So, if the fossils are millions of years old, then those ‘bad things’ must have been in the world long before sin. So, they must all be part of what God calls all “very good” at the end of creation. It puts the Curse before the Fall of Man (see Unit 2 Lesson 1 and 2, if a review is needed). It also means that death cannot be the ‘last enemy’ as 1 Corinthians 15:26 calls it, because it would have been part of God’s world for millions of years. Genesis also indicates that thorns came after the Fall. But fossil thorns are found, so if they are millions of years old, this again contradicts Scripture. Jesus clearly believed in a young world as shown in Mark 10:6, with people at the beginning of creation, not towards the end (after billions of years). [Research note: see Jesus age earth.]
D. Assignment
Take a small handful of coins and divide them into two groups. Take the first group and drop them at random in a small area. Take the second group and lay them out according to a pattern that you choose that is deliberate. Describe the differences in actions that you took and the results for each case. Last, use this as you describe the difference between a random process and a directed process. (Three paragraphs of text are the maximum length of the homework.)
E. Learning Activity
Form at least two teams. Teams can be divided as Creation Teams and Naturalism Teams. Each one plans a Grand Reunion to recognize ancient generations for each group. Each team presents its first and last generation representative with at least two other mid-way generations in between. The generation representatives can be described or acted out.
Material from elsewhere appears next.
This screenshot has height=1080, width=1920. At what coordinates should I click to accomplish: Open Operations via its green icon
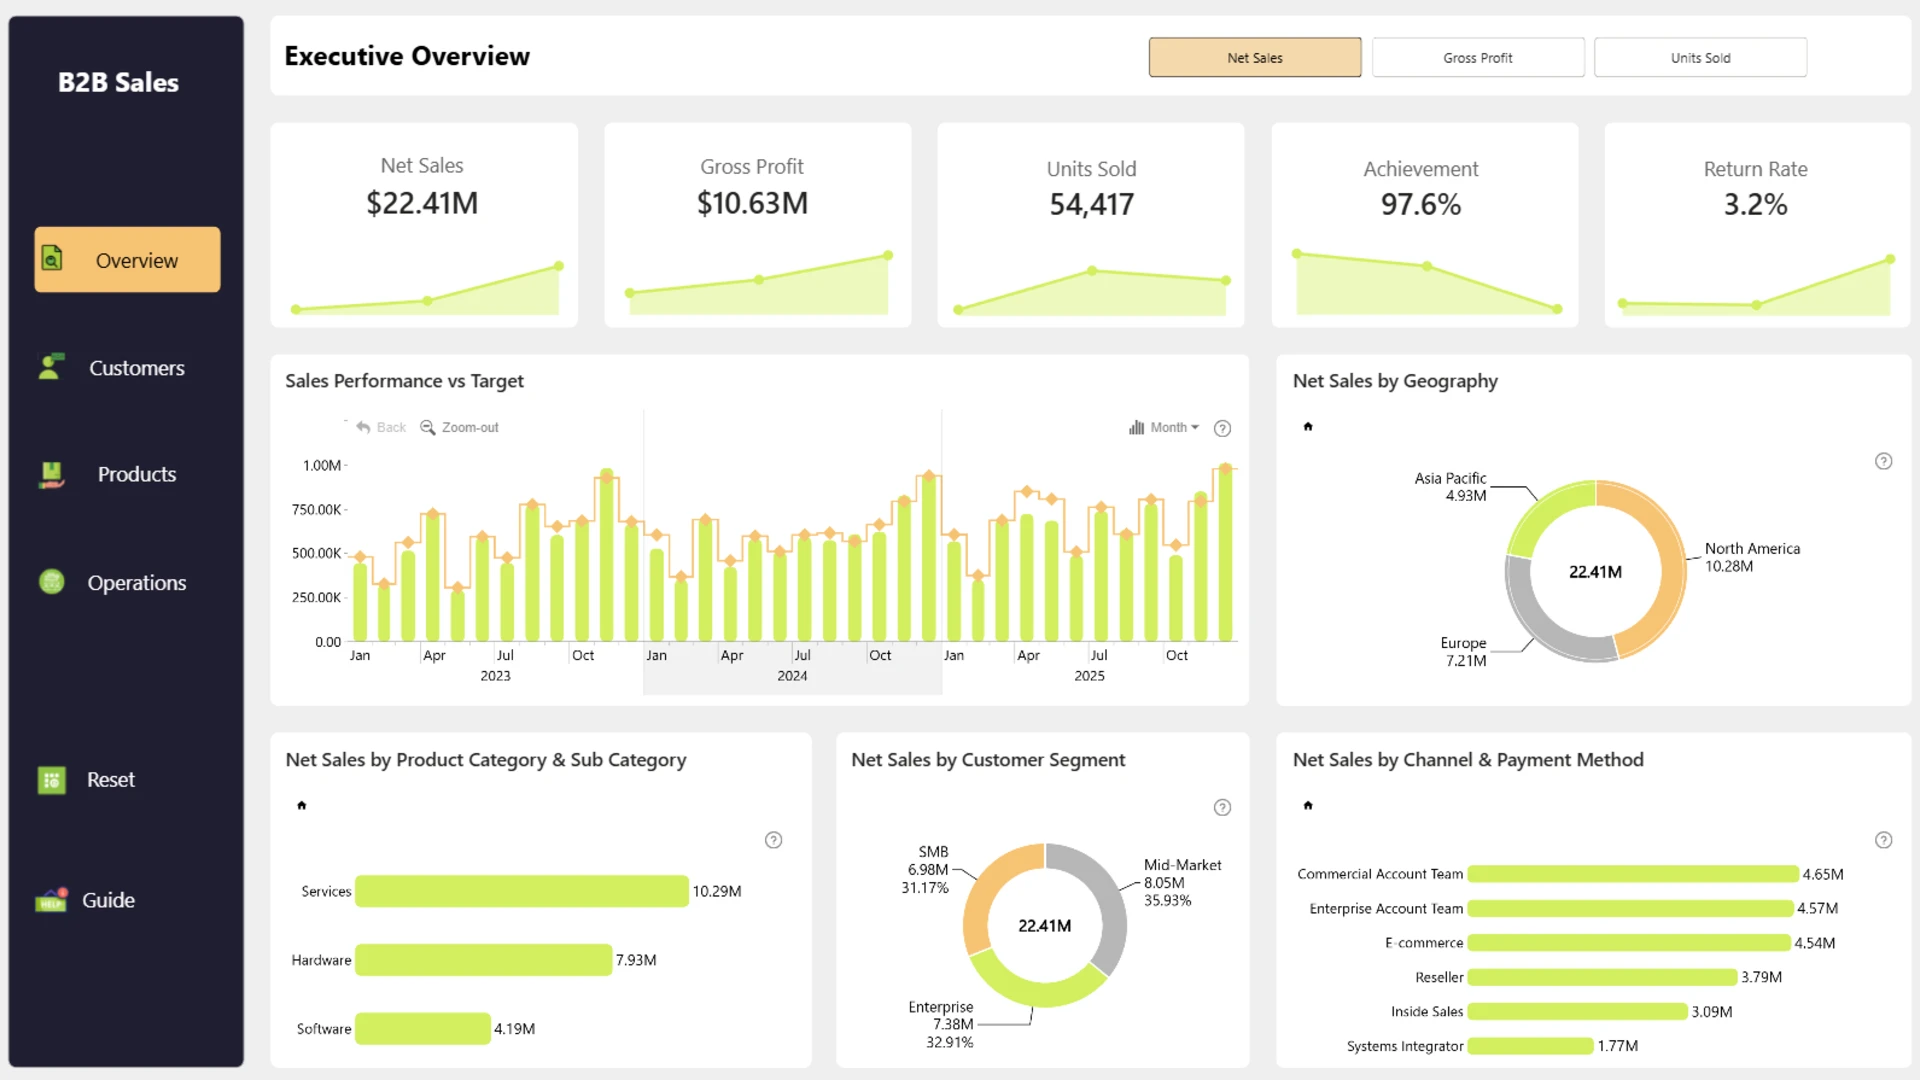[51, 581]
🦕 CT? Explain what each generation is like, how they differ in age, and how they differ in physical and mental terms.
🦕 CT? What are the major differences in the first ancient generations that illustrate the major differences in the two world views about those ancient generations?
F. Concluding Assessment
There is significant controversy between the biblical and naturalistic views because of the dramatic differences in origins: where we came from and whether we believe that God was involved.